_Selected extract_
Cuban tune plays as Dexter carves
By ENRIQUE FERNANDEZ
The tock-tock of the claves, the wooden heartbeat of Cuban music, fills the soundtrack of Showtime's newest twisted crime drama. Then come the acoustic guitars, sweet and rhythmic. A tenor voice from another era begins a Spanish song, the lyrics alluding to the Cuban countryside, and it grows into the gentle three-part harmony of the legendary Trio Matamoros.
But wait. What are we seeing on screen while this nostalgic tenderness sugarcoats our speakers?
The handsome young man with the overnight stubble and a tendency to sweat -- as if Miami, the setting for the show, were not the most over air-conditioned city on Earth -- he's diligently working on a table in his immaculate workshop. He moves with balletic precision and, if we've never seen Showtime's Dexter before, we'd swear he's an artist prepping a new piece.
Which he is -- sort of.

_Source material_
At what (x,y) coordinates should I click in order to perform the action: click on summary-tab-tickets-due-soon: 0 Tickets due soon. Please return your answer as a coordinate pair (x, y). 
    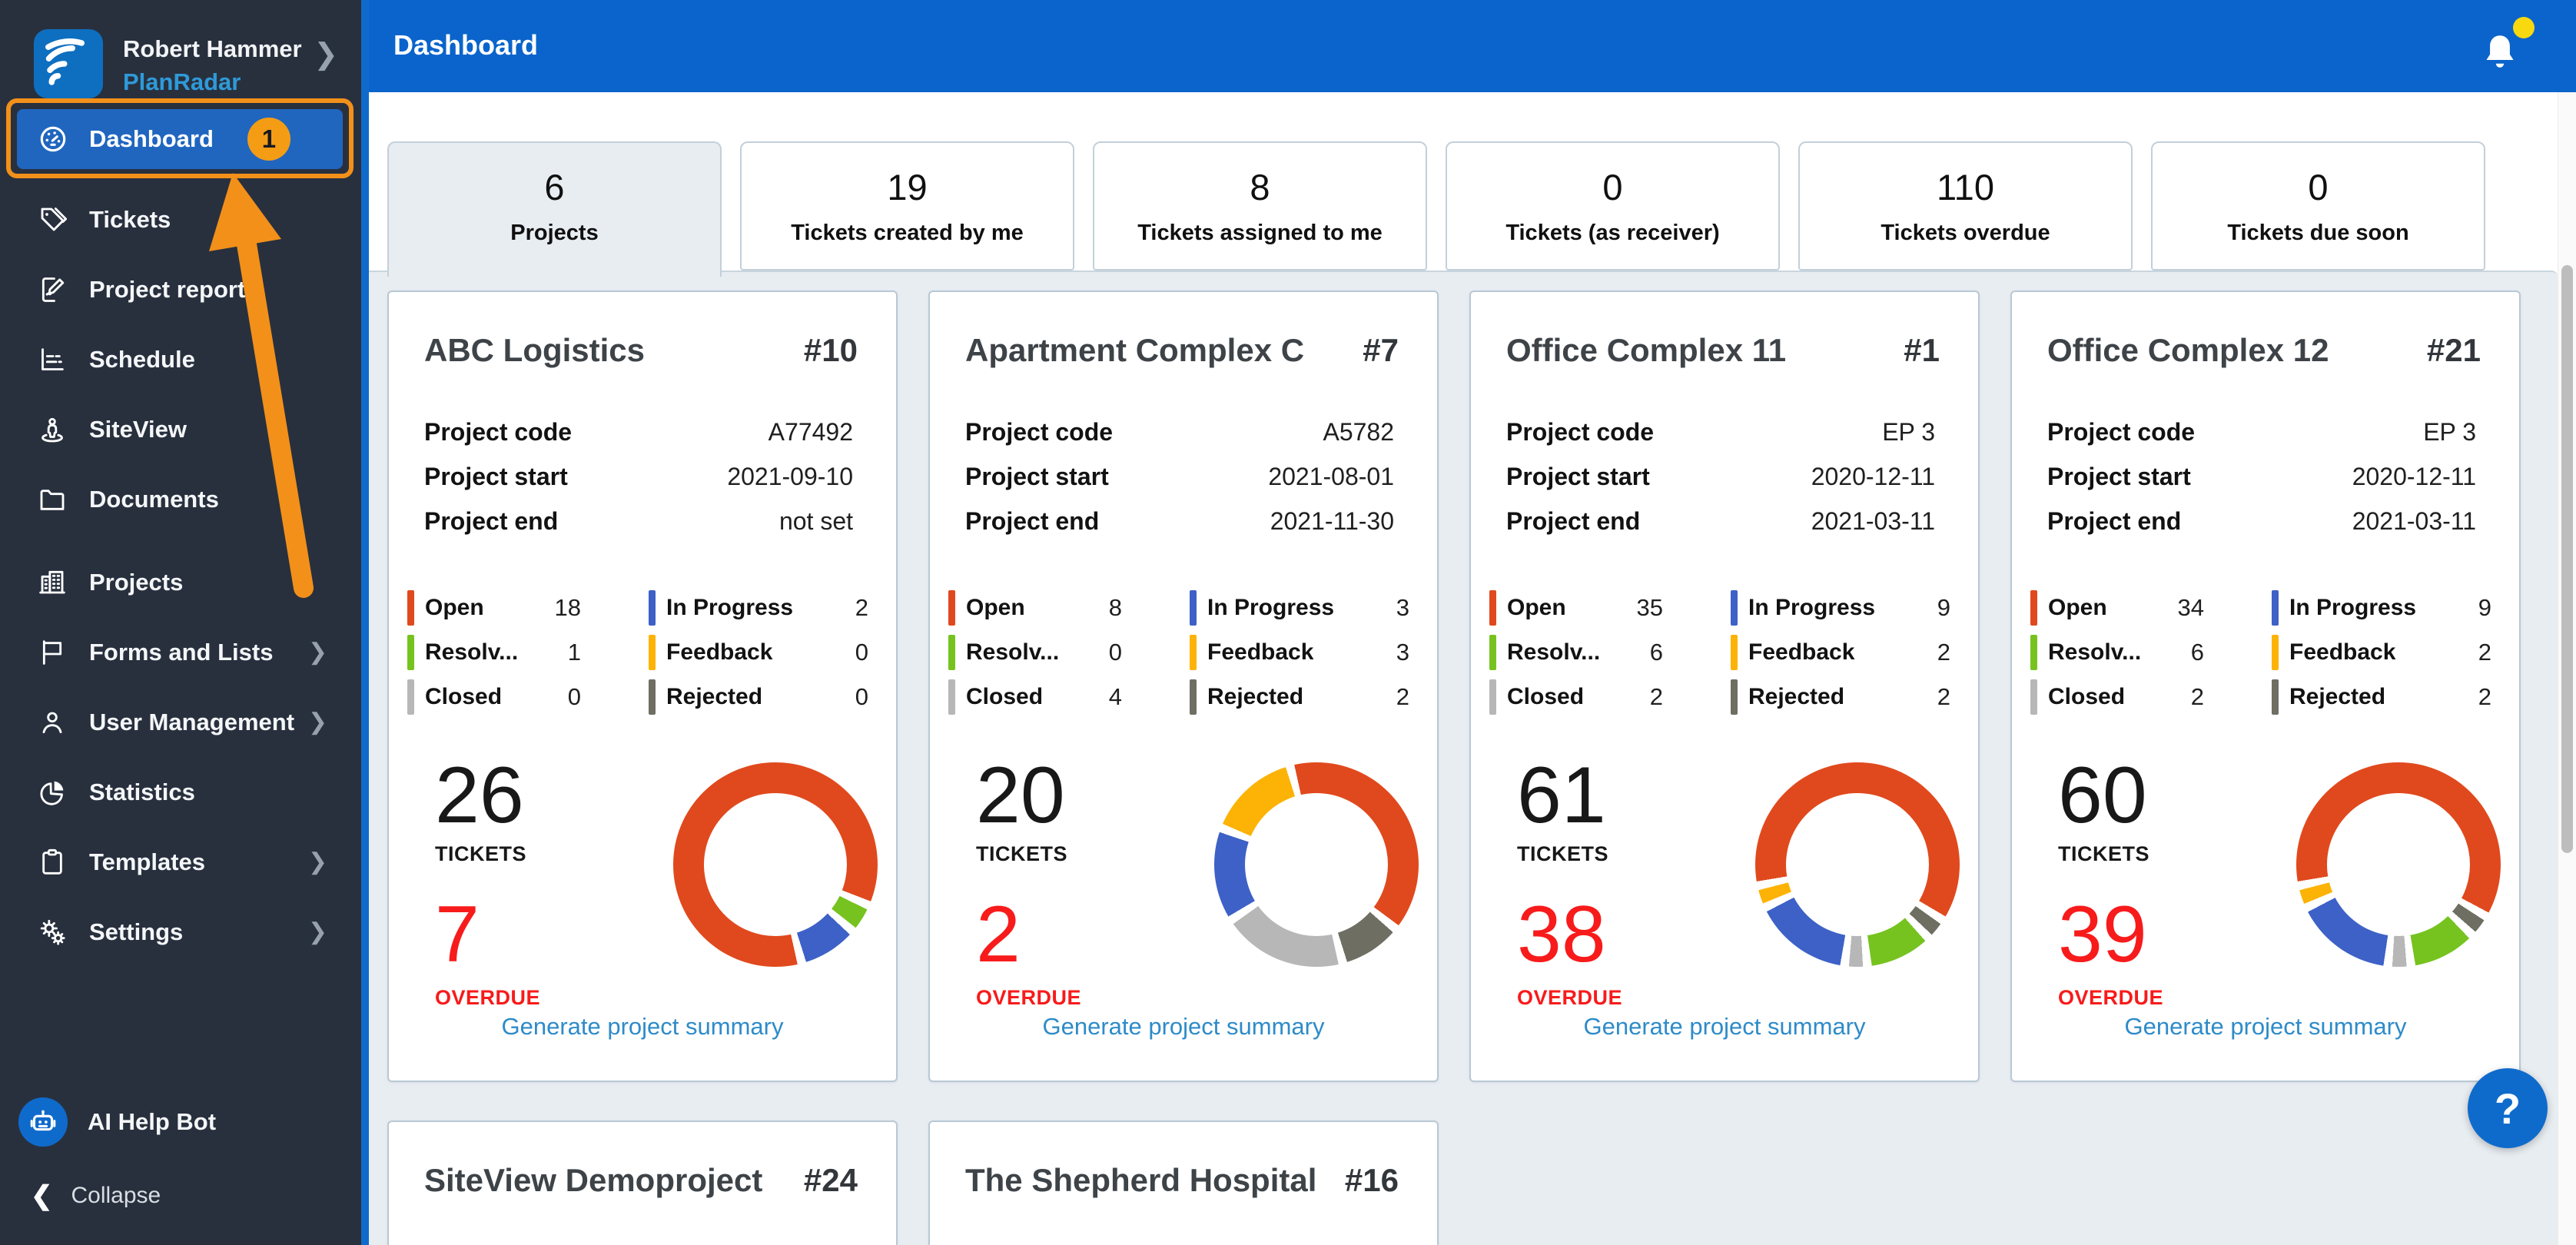
    Looking at the image, I should click on (2318, 206).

_Exercise tasks_
[1] Do these statements agree with the Dexter soundtrack article? (a) The song heard on the soundtrack is sung in Spanish. (b) The show is set in Havana. (c) Trio Matamoros sings in two-part harmony. Answer yes or no for each and quote the words of the article that decide it.
[2] Reproduce the passage of the Dexter article from "The handsome young" to "-- sort of.".
Work only from the article on the Dexter soundtrack, without the data.

_Completed exercise_
[1]
(a) Yes: "A tenor voice from another era begins a Spanish song"
(b) No: "Miami, the setting for the show"
(c) No: "the gentle three-part harmony of the legendary Trio Matamoros"

[2]
The handsome young man with the overnight stubble and a tendency to sweat -- as if Miami, the setting for the show, were not the most over air-conditioned city on Earth -- he's diligently working on a table in his immaculate workshop. He moves with balletic precision and, if we've never seen Showtime's Dexter before, we'd swear he's an artist prepping a new piece.
Which he is -- sort of.